Sarbanes-Oxley Act (SOX) 2002: Key federal legislation that sets requirements for public company boards, management, and public accounting firms. Particularly important are Sections 302 and 404 which address corporate responsibility for financial reports and assessment of internal controls.
Dodd-Frank Wall Street Reform: Comprehensive financial reform legislation passed in response to the 2008 financial crisis, affecting internal audit requirements for financial institutions and public companies.
FDICIA: Federal Deposit Insurance Corporation Improvement Act which requires annual management assessments of internal control over financial reporting and external auditor attestation.
Bank Secrecy Act (BSA): Key regulation for financial institutions requiring internal controls and audit procedures to prevent money laundering and ensure financial crime compliance.
HIPAA: Health Insurance Portability and Accountability Act that sets standards for protecting sensitive patient data, requiring specific internal audit procedures in healthcare organizations.
SEC Regulations: Securities and Exchange Commission regulations governing public companies, including requirements for internal controls and financial reporting.
Federal Acquisition Regulation (FAR): Comprehensive set of rules governing the federal government's purchasing process and requirements for government contractors' internal control systems.
IIA Standards: Institute of Internal Auditors' International Professional Practices Framework providing guidance for internal audit profession and practices.
GAAS: Generally Accepted Auditing Standards providing framework for conducting financial statement audits by internal and external auditors.

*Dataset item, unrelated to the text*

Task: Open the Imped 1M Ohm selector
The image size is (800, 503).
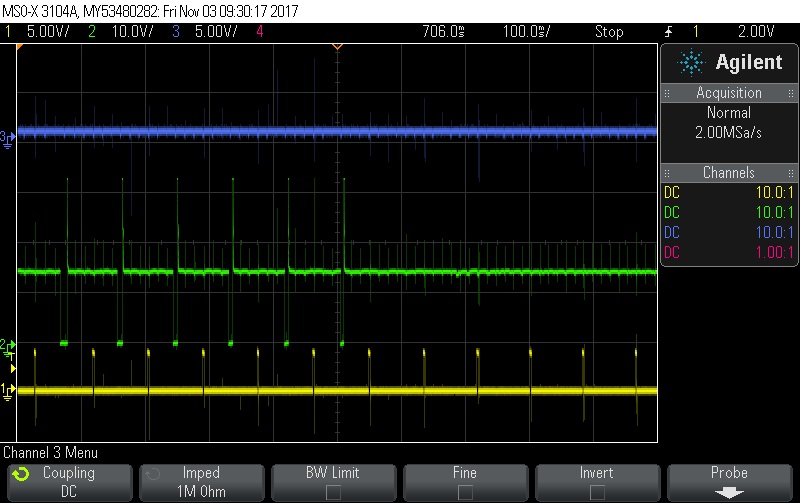Action: tap(201, 481)
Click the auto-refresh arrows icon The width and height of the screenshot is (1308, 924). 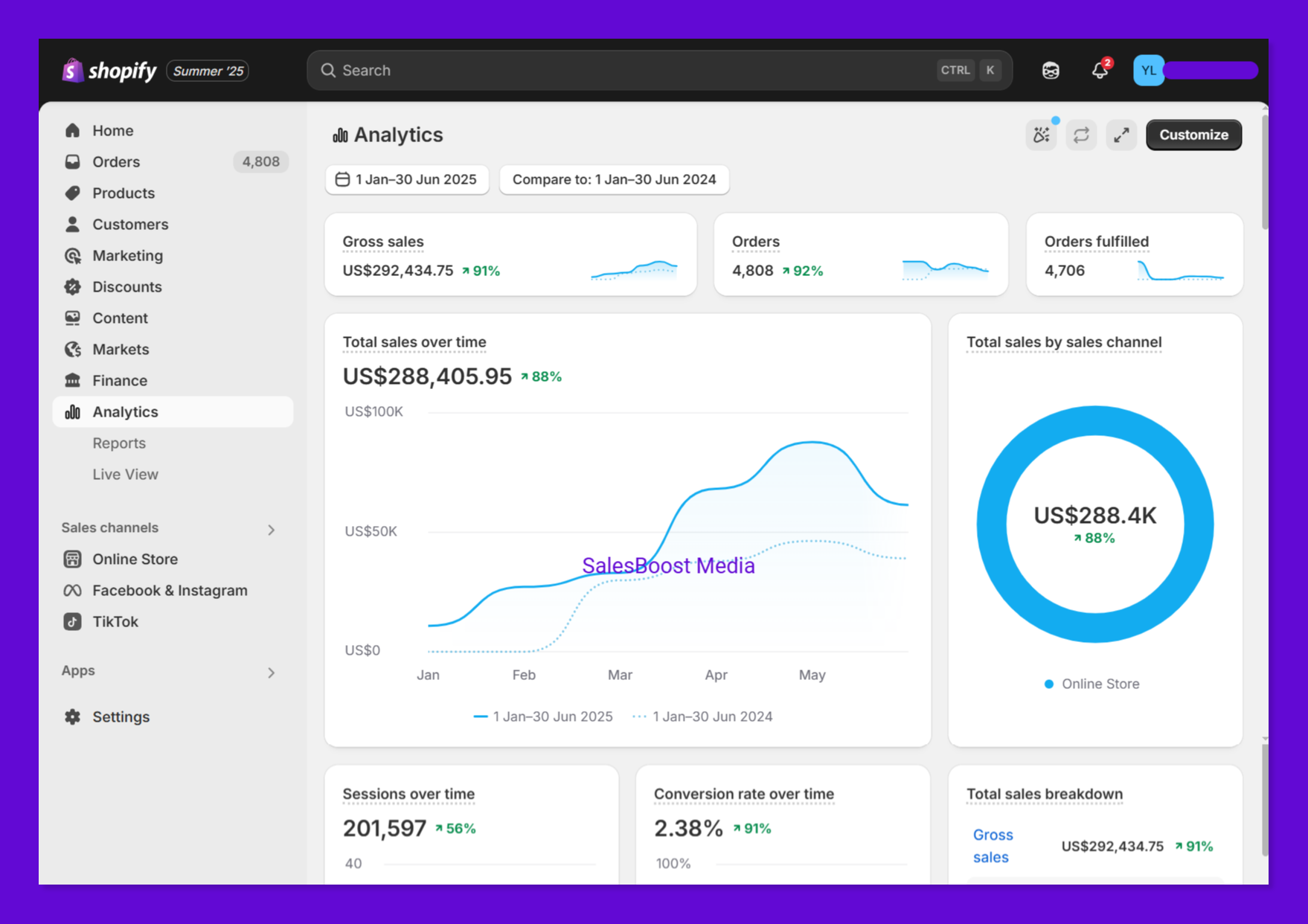pyautogui.click(x=1081, y=135)
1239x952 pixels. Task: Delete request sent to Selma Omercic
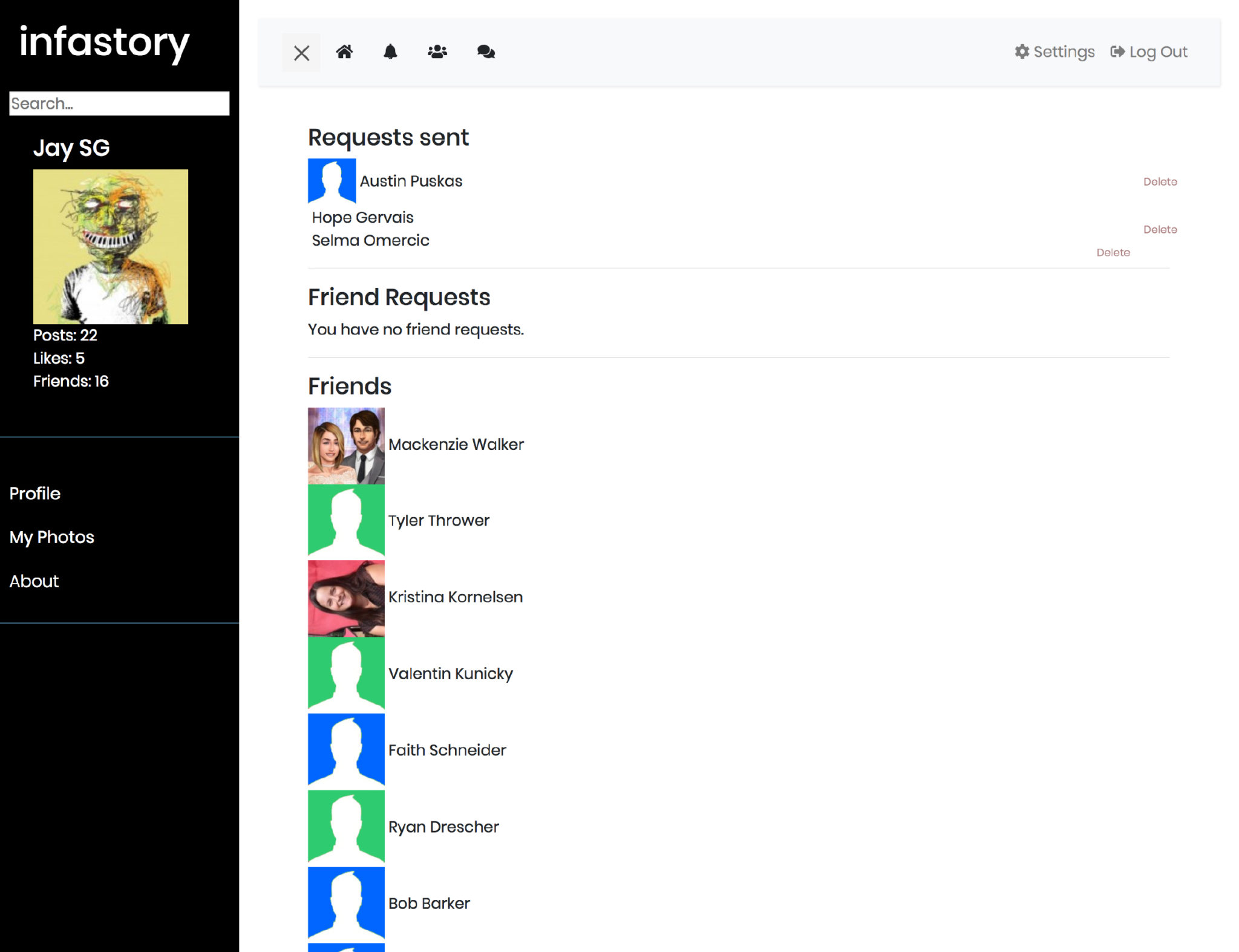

COSO Framework: Committee of Sponsoring Organizations framework providing comprehensive guidance on internal control, enterprise risk management, and fraud deterrence.
State Corporate Governance Laws: Various state-specific regulations governing corporate operations and internal control requirements.
Data Privacy Laws: Including state data breach notifications laws, CCPA, and GDPR considerations for handling personal data in audit processes.
FCPA: Foreign Corrupt Practices Act requiring companies to maintain accurate books and records and implement adequate internal accounting controls.
AML Regulations: Anti-Money Laundering regulations requiring specific internal control and audit procedures to prevent financial crimes.
Whistleblower Protection Laws: Federal and state laws protecting individuals who report violations, requiring specific internal audit procedures for handling reports.
ISO 31000: International standard providing principles and guidelines for effective risk management, important for internal audit risk assessment.
ERM Framework: Enterprise Risk Management framework providing integrated approach to identifying, measuring, and managing organizational risks.